Nell’aula si è rotto un termosifone, perde acqua ed è stato avvisato il comune, in mattinata o nel pomeriggio verranno a ripararlo, ma Luca quel piccolo secchiello che raccoglie l’acqua della perdita non lo sopporta. Si avventa su di lui come fosse un mostro che gli oscura la vista. Strattona così forte il termosifone che lo stucco del muro comincia a cedere. Temo il peggio. Sta per avere una crisi. Fuori piove e dentro pure. L’apocalisse si avvicina. È il momento dell’intervallo e i compagni sono in corridoio al distributore, ma lui è li che non sopporta la quella goccia, il secchiello e il termosifone in quello stato. Pensavo di avere almeno una frazione per pensare, invece no, Luca è scappato in corridoio. I compagni non lo gestiscono è partito con quel prendi e butta tutto per terra che è una meraviglia. Le colleghe entrano immediatamente nel panico, mi chiamano come se avesse un’ascia in mano. È chiaro che in quell’aula non può tornare. “Tranquille lo porto in aula professori” ed è terrore. “Ma stai scherzando?
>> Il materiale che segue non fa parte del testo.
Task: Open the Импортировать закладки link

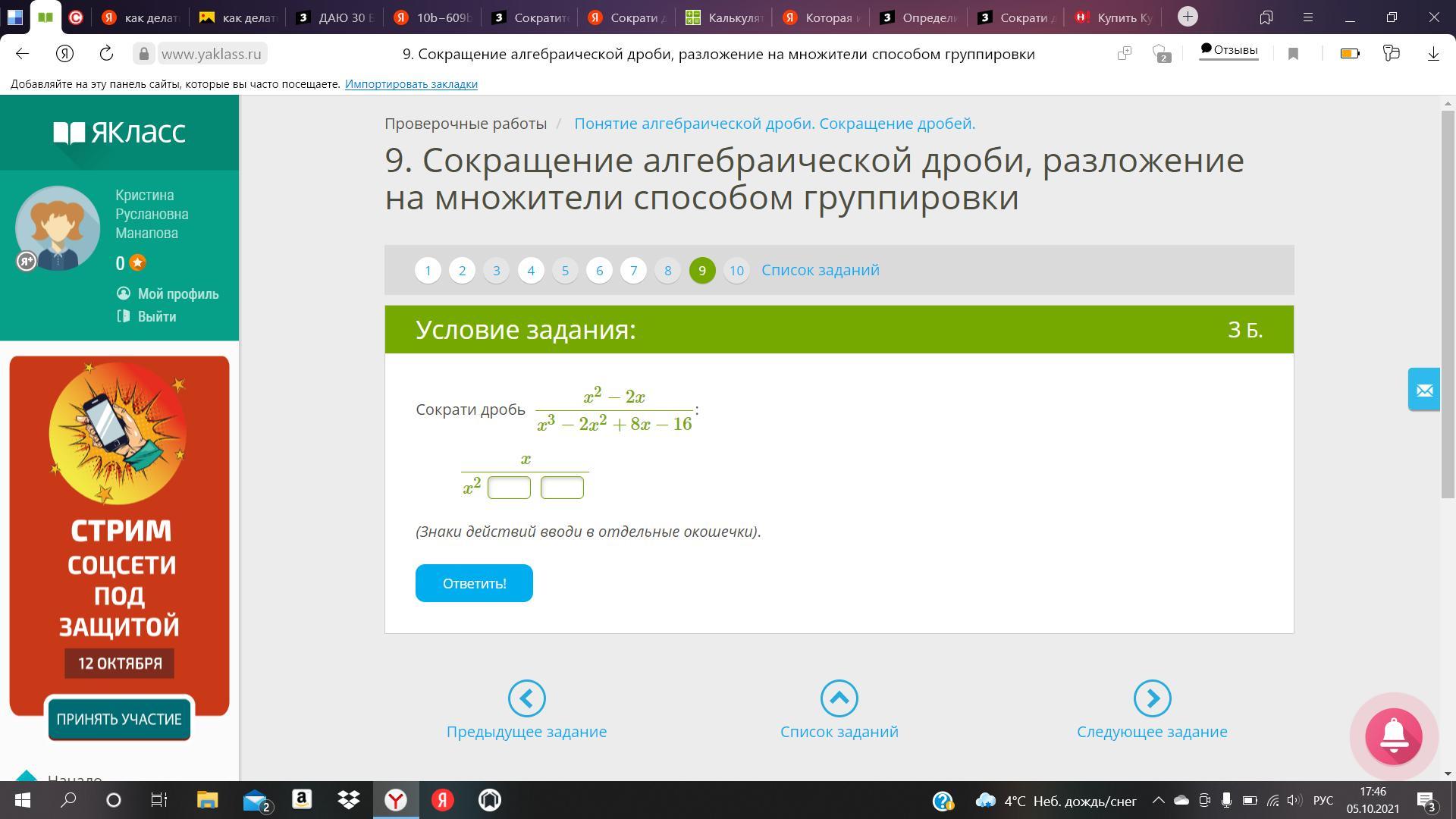Action: (411, 84)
C’è il distributore con il vetro”. Luca è in ginocchio per terra e con il braccio spinge chiunque gli si avvicini. “Fidatevi di me, non succederà nulla”, ma Luca non è dalla mia parte in questo momento, è in ginocchio per terra e con la mano destra colpisce tutte le scarpe dei compagni e dei docenti che gli passano accanto e urla.

“Non può entrare lì, è troppo pericoloso”. Il tempo passa mentre io cerco di convincerle che il concetto di pericoloso è decisamente assurdo e relativo e che sono disposta a correre il rischio. Quel secchiello e quella goccia l’hanno mandato in tilt e l’unico modo è distoglierlo dal ricordo di quell’immagine che gli ha spezzato gli schemi. Non se ne vanno, continuano a dirmi che sono una mezza pazza, come se io avessi il coraggio di dire loro durante le “loro” lezioni che si approcciano in maniera inadeguata agli studenti. Lasciatemi fare, il libero insegnamento vale anche per me. Le mollo. Mi avvicino e mi avvicino a Luca. Gli parlo nell’orecchio a bassa voce come si fa ai bambini quando piangono. Luca si ferma, sta attento. Gli sussurro di alzarsi, di darmi la mano, di seguirmi. Spingo sul diaframma cercando il timbro di voce che di solito lo tranquillizza. I toni bassi gli danno stabilità. Lo guardo negli occhi, gli sorrido. Ha già cambiato espressione. Si fida, si alza, mi segue. Respira. Si siede. Si calma. Finalmente. Fuori c’è il sole e finalmente adesso… Anche qui.